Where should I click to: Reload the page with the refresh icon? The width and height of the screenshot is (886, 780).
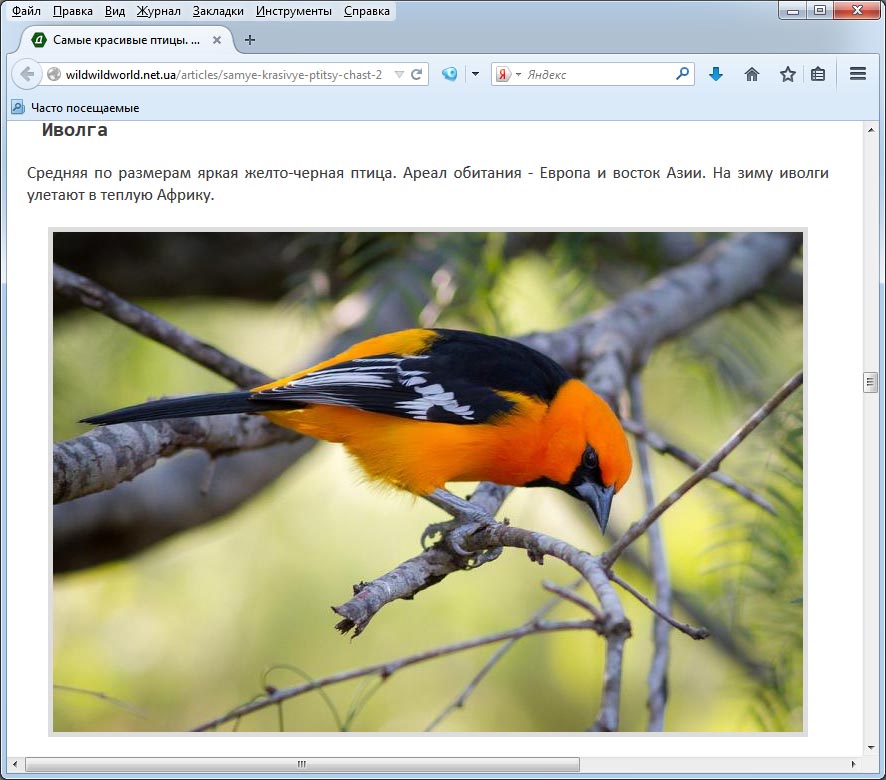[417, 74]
━━━━
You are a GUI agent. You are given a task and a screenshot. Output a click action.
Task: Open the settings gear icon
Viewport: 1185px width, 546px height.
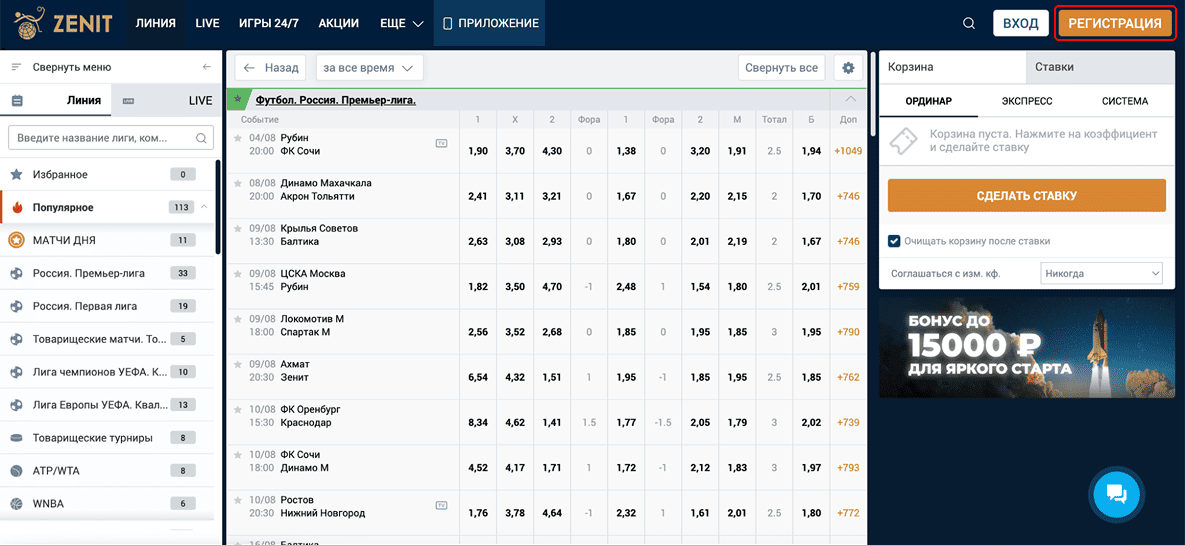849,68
━━━━
→ Job:
Pull out each line of the material above that contains the word "click", and copy it in full.

→ Answer to this problem:
Where should I click to: Reload the page with the refresh icon? The width and height of the screenshot is (886, 780).
You are a GUI agent. You are given a task and a screenshot. Output a click action.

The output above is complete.